Stated goal: Return, word for word, the lines of the material below, starting at the line that contains "Toggle the camera" and ending at the line that contains "will pyautogui.click(x=308, y=96).", with both of those lines included.

=======

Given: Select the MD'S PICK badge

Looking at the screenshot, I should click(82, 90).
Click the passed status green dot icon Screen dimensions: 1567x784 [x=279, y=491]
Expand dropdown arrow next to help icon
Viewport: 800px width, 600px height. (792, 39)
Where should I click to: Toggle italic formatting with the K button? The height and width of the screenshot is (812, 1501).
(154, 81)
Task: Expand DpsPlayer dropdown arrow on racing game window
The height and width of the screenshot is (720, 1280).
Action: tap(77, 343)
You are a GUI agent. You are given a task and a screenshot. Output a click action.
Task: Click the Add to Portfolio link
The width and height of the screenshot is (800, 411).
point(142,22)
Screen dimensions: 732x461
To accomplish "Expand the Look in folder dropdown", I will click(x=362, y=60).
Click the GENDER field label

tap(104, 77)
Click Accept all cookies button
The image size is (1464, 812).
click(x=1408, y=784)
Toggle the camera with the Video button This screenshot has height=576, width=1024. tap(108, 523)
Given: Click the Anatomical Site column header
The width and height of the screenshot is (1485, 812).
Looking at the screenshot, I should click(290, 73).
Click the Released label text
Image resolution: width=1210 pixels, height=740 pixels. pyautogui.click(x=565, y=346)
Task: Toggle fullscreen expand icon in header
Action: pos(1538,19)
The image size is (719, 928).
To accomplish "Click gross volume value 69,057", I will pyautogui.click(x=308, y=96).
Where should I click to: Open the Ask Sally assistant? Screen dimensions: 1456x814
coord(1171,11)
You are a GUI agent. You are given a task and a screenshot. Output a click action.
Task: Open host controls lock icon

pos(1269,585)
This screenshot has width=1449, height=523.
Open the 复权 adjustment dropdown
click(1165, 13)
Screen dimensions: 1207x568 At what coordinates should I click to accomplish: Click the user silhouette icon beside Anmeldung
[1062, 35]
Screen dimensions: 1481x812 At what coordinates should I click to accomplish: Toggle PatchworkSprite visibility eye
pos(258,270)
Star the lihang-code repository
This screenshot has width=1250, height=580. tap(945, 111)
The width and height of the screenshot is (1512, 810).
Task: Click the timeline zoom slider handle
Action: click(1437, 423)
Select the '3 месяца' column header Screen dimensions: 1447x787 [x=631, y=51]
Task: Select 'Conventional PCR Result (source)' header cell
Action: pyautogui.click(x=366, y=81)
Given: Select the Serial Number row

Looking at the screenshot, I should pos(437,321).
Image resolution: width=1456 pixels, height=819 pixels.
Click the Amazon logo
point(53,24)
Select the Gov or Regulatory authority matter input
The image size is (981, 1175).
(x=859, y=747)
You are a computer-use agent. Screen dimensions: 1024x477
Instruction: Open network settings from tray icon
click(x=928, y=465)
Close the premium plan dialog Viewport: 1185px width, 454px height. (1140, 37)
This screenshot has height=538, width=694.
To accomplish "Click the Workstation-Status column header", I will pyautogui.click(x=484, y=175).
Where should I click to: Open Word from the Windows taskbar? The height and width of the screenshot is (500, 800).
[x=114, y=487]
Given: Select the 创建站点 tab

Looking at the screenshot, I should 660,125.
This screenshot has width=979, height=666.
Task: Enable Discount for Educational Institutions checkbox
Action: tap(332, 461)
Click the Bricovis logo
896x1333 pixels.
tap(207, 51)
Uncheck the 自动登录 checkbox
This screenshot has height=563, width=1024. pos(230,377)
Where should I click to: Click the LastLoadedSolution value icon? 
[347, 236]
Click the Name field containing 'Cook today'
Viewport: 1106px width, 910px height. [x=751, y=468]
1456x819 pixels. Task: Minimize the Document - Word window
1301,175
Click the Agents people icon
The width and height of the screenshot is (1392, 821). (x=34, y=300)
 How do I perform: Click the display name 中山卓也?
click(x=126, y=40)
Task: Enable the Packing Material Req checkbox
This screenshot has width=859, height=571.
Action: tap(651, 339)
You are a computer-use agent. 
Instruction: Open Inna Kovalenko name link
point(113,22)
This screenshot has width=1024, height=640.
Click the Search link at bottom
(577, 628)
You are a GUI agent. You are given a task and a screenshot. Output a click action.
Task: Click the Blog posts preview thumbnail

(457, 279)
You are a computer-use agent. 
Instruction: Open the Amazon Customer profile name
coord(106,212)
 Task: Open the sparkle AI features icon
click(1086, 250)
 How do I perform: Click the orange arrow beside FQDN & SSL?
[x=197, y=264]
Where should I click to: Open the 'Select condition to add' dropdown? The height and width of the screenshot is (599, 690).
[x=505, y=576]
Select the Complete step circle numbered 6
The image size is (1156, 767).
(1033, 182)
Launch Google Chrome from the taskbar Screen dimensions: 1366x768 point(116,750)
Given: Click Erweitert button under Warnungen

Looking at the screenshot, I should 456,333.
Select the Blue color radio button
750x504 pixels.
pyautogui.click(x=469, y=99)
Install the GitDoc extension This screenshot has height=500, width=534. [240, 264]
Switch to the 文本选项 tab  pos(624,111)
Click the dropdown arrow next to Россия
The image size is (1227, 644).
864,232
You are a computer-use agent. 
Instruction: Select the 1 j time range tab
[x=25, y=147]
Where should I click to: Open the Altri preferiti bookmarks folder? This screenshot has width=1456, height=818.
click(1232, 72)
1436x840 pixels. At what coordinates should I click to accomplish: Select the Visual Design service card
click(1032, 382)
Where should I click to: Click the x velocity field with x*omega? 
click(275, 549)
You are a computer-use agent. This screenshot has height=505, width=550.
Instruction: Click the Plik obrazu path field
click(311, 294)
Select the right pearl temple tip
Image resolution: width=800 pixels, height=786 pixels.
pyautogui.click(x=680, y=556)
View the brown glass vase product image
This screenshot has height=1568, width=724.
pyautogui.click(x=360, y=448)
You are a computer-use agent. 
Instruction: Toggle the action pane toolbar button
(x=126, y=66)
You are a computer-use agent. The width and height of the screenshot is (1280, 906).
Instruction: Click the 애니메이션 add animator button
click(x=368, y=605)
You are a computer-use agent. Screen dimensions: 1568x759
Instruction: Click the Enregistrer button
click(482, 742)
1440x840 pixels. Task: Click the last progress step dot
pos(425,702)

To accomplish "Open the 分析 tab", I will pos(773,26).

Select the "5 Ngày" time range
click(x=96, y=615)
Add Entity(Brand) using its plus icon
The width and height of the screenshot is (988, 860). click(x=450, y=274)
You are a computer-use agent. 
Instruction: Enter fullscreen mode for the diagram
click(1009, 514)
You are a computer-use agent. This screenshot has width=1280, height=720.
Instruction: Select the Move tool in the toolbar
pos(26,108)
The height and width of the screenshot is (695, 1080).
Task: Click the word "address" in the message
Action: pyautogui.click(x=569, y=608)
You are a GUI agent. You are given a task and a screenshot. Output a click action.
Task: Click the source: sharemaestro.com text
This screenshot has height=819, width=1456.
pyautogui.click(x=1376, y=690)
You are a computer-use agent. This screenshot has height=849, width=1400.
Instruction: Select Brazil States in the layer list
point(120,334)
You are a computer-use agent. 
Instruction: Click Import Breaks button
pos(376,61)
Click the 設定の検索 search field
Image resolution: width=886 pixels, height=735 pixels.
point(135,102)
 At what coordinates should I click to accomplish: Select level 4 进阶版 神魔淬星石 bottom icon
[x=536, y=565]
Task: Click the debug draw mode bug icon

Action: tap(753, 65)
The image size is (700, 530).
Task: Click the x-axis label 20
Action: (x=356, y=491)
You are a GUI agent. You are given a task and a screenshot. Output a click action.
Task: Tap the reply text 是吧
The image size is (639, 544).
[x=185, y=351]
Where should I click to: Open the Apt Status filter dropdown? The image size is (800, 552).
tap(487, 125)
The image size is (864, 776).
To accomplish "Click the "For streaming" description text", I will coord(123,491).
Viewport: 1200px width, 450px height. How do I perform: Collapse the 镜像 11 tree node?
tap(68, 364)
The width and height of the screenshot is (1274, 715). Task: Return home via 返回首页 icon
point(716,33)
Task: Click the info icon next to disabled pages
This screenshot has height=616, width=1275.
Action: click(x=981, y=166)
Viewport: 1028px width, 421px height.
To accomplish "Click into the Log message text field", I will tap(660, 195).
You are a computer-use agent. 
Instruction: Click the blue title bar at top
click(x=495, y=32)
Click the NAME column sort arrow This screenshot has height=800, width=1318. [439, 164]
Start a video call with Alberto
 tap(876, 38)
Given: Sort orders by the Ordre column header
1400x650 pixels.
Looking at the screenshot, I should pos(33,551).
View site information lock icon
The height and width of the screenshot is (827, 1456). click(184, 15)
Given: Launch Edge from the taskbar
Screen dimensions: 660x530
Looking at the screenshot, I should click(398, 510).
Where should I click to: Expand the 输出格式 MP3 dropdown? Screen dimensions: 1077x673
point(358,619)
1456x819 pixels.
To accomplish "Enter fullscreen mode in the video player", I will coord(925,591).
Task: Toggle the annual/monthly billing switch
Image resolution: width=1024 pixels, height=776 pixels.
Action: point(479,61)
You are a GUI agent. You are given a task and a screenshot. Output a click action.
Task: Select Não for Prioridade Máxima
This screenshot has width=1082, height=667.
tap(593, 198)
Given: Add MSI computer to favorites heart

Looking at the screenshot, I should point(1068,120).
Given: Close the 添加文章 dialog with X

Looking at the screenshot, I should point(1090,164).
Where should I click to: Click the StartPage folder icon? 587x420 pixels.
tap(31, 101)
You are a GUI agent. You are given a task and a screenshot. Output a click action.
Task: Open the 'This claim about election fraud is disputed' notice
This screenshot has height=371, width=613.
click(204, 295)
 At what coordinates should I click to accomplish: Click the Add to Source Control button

=======

Expected output:
Toggle the camera with the Video button This screenshot has height=576, width=1024. tap(108, 523)
Given: Click the Anatomical Site column header
The width and height of the screenshot is (1485, 812).
Looking at the screenshot, I should click(290, 73).
Click the Released label text
Image resolution: width=1210 pixels, height=740 pixels. pyautogui.click(x=565, y=346)
Task: Toggle fullscreen expand icon in header
Action: pos(1538,19)
The image size is (719, 928).
To accomplish "Click gross volume value 69,057", I will pyautogui.click(x=308, y=96).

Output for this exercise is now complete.